Copy the records below character for character.

▶ [Dataset records]:
++++++++

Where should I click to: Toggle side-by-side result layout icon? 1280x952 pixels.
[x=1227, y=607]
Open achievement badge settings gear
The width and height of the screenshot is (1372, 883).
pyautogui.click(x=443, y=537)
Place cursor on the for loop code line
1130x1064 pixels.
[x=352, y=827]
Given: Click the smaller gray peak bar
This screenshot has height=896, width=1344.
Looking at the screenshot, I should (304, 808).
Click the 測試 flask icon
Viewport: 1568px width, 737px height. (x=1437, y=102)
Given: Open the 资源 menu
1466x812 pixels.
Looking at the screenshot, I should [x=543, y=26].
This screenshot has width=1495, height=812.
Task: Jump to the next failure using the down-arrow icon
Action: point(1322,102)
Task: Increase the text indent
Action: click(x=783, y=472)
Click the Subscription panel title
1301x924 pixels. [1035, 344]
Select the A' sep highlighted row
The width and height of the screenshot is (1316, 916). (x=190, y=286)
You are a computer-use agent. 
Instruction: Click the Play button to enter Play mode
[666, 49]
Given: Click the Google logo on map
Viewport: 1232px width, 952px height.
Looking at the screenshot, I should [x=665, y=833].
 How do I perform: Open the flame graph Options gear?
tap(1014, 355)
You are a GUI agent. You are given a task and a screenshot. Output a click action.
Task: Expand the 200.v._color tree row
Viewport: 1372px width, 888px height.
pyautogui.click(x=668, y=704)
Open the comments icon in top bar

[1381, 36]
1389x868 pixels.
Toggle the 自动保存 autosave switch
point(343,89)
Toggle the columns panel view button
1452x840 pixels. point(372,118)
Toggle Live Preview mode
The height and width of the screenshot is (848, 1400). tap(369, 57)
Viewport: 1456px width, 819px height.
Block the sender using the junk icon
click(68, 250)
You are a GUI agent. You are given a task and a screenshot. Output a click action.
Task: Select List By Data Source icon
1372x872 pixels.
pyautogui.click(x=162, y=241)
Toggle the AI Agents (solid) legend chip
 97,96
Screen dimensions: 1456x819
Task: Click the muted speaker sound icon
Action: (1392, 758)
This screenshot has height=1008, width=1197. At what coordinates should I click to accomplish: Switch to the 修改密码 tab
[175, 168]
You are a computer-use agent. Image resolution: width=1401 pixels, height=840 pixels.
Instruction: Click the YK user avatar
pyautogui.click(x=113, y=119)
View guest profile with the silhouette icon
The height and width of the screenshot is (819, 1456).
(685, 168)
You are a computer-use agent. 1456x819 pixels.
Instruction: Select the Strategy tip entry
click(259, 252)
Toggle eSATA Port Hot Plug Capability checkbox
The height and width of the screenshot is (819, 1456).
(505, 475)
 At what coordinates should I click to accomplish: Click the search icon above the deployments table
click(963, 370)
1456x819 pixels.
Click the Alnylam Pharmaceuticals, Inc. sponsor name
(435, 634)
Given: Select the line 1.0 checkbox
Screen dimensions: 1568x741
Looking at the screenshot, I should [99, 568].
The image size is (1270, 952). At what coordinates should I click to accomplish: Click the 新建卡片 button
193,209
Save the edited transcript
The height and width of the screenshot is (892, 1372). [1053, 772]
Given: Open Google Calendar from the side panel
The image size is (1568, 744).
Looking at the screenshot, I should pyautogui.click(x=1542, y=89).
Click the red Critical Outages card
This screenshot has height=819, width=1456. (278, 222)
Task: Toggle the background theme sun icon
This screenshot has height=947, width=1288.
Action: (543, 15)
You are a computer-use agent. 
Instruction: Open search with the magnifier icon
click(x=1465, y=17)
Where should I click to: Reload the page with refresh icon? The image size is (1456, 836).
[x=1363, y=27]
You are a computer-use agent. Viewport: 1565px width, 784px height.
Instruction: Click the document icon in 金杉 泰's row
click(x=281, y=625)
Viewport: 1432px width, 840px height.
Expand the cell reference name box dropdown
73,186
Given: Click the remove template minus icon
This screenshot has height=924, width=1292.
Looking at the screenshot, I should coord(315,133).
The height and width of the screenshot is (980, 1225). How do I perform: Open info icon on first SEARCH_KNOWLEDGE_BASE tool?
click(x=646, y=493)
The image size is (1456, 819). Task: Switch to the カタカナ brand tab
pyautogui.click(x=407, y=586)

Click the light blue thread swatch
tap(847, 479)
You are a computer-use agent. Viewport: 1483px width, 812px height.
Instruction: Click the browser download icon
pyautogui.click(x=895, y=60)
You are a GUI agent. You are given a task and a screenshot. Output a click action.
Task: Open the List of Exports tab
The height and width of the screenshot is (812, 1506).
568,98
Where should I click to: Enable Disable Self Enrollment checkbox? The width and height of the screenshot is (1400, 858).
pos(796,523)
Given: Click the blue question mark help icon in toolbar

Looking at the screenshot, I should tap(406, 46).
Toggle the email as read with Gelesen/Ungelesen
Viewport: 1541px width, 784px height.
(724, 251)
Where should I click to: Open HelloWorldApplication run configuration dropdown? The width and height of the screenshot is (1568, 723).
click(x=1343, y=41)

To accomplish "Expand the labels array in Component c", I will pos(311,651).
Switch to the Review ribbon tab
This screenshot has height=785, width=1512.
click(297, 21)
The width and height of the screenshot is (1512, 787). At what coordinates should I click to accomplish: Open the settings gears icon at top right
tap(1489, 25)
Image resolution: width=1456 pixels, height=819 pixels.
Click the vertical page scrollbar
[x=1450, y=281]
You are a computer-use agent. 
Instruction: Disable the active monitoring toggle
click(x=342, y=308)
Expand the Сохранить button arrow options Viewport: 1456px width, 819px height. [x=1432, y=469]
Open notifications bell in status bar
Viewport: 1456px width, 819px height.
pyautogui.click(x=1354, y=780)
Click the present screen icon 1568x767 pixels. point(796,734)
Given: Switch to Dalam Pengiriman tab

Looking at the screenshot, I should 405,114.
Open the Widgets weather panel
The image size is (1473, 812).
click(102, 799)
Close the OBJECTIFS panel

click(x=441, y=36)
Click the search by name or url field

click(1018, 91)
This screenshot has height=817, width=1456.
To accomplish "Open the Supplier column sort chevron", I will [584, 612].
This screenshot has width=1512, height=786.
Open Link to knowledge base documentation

++++++++

▶ [Solution to this task]:
Where should I click to: Toggle side-by-side result layout icon? 1280x952 pixels.
[x=1227, y=607]
Open achievement badge settings gear
The width and height of the screenshot is (1372, 883).
pyautogui.click(x=443, y=537)
Place cursor on the for loop code line
1130x1064 pixels.
[x=352, y=827]
Given: Click the smaller gray peak bar
This screenshot has height=896, width=1344.
Looking at the screenshot, I should (304, 808).
Click the 測試 flask icon
Viewport: 1568px width, 737px height. (x=1437, y=102)
Given: Open the 资源 menu
1466x812 pixels.
Looking at the screenshot, I should [x=543, y=26].
This screenshot has width=1495, height=812.
Task: Jump to the next failure using the down-arrow icon
Action: point(1322,102)
Task: Increase the text indent
Action: click(x=783, y=472)
Click the Subscription panel title
1301x924 pixels. [1035, 344]
Select the A' sep highlighted row
The width and height of the screenshot is (1316, 916). (x=190, y=286)
You are a computer-use agent. 
Instruction: Click the Play button to enter Play mode
[666, 49]
Given: Click the Google logo on map
Viewport: 1232px width, 952px height.
Looking at the screenshot, I should [x=665, y=833].
 How do I perform: Open the flame graph Options gear?
tap(1014, 355)
You are a GUI agent. You are given a task and a screenshot. Output a click action.
Task: Expand the 200.v._color tree row
Viewport: 1372px width, 888px height.
pyautogui.click(x=668, y=704)
Open the comments icon in top bar

[1381, 36]
1389x868 pixels.
Toggle the 自动保存 autosave switch
point(343,89)
Toggle the columns panel view button
1452x840 pixels. point(372,118)
Toggle Live Preview mode
The height and width of the screenshot is (848, 1400). tap(369, 57)
Viewport: 1456px width, 819px height.
Block the sender using the junk icon
click(68, 250)
You are a GUI agent. You are given a task and a screenshot. Output a click action.
Task: Select List By Data Source icon
1372x872 pixels.
pyautogui.click(x=162, y=241)
Toggle the AI Agents (solid) legend chip
 97,96
Screen dimensions: 1456x819
Task: Click the muted speaker sound icon
Action: (1392, 758)
This screenshot has height=1008, width=1197. At what coordinates should I click to accomplish: Switch to the 修改密码 tab
[175, 168]
You are a computer-use agent. Image resolution: width=1401 pixels, height=840 pixels.
Instruction: Click the YK user avatar
pyautogui.click(x=113, y=119)
View guest profile with the silhouette icon
The height and width of the screenshot is (819, 1456).
(685, 168)
You are a computer-use agent. 1456x819 pixels.
Instruction: Select the Strategy tip entry
click(259, 252)
Toggle eSATA Port Hot Plug Capability checkbox
The height and width of the screenshot is (819, 1456).
(505, 475)
 At what coordinates should I click to accomplish: Click the search icon above the deployments table
click(963, 370)
1456x819 pixels.
Click the Alnylam Pharmaceuticals, Inc. sponsor name
(435, 634)
Given: Select the line 1.0 checkbox
Screen dimensions: 1568x741
Looking at the screenshot, I should [99, 568].
The image size is (1270, 952). At what coordinates should I click to accomplish: Click the 新建卡片 button
193,209
Save the edited transcript
The height and width of the screenshot is (892, 1372). [1053, 772]
Given: Open Google Calendar from the side panel
The image size is (1568, 744).
Looking at the screenshot, I should pyautogui.click(x=1542, y=89).
Click the red Critical Outages card
This screenshot has height=819, width=1456. (278, 222)
Task: Toggle the background theme sun icon
This screenshot has height=947, width=1288.
Action: (543, 15)
You are a computer-use agent. 
Instruction: Open search with the magnifier icon
click(x=1465, y=17)
Where should I click to: Reload the page with refresh icon? The image size is (1456, 836).
[x=1363, y=27]
You are a computer-use agent. Viewport: 1565px width, 784px height.
Instruction: Click the document icon in 金杉 泰's row
click(x=281, y=625)
Viewport: 1432px width, 840px height.
Expand the cell reference name box dropdown
73,186
Given: Click the remove template minus icon
This screenshot has height=924, width=1292.
Looking at the screenshot, I should coord(315,133).
The height and width of the screenshot is (980, 1225). How do I perform: Open info icon on first SEARCH_KNOWLEDGE_BASE tool?
click(x=646, y=493)
The image size is (1456, 819). Task: Switch to the カタカナ brand tab
pyautogui.click(x=407, y=586)

Click the light blue thread swatch
tap(847, 479)
You are a computer-use agent. Viewport: 1483px width, 812px height.
Instruction: Click the browser download icon
pyautogui.click(x=895, y=60)
You are a GUI agent. You are given a task and a screenshot. Output a click action.
Task: Open the List of Exports tab
The height and width of the screenshot is (812, 1506).
568,98
Where should I click to: Enable Disable Self Enrollment checkbox? The width and height of the screenshot is (1400, 858).
pos(796,523)
Given: Click the blue question mark help icon in toolbar

Looking at the screenshot, I should tap(406, 46).
Toggle the email as read with Gelesen/Ungelesen
Viewport: 1541px width, 784px height.
(724, 251)
Where should I click to: Open HelloWorldApplication run configuration dropdown? The width and height of the screenshot is (1568, 723).
click(x=1343, y=41)

To accomplish "Expand the labels array in Component c", I will pos(311,651).
Switch to the Review ribbon tab
This screenshot has height=785, width=1512.
click(297, 21)
The width and height of the screenshot is (1512, 787). At what coordinates should I click to accomplish: Open the settings gears icon at top right
tap(1489, 25)
Image resolution: width=1456 pixels, height=819 pixels.
Click the vertical page scrollbar
[x=1450, y=281]
You are a computer-use agent. 
Instruction: Disable the active monitoring toggle
click(x=342, y=308)
Expand the Сохранить button arrow options Viewport: 1456px width, 819px height. [x=1432, y=469]
Open notifications bell in status bar
Viewport: 1456px width, 819px height.
pyautogui.click(x=1354, y=780)
Click the present screen icon 1568x767 pixels. point(796,734)
Given: Switch to Dalam Pengiriman tab

Looking at the screenshot, I should 405,114.
Open the Widgets weather panel
The image size is (1473, 812).
click(102, 799)
Close the OBJECTIFS panel

click(x=441, y=36)
Click the search by name or url field

click(1018, 91)
This screenshot has height=817, width=1456.
To accomplish "Open the Supplier column sort chevron", I will [584, 612].
This screenshot has width=1512, height=786.
Open Link to knowledge base documentation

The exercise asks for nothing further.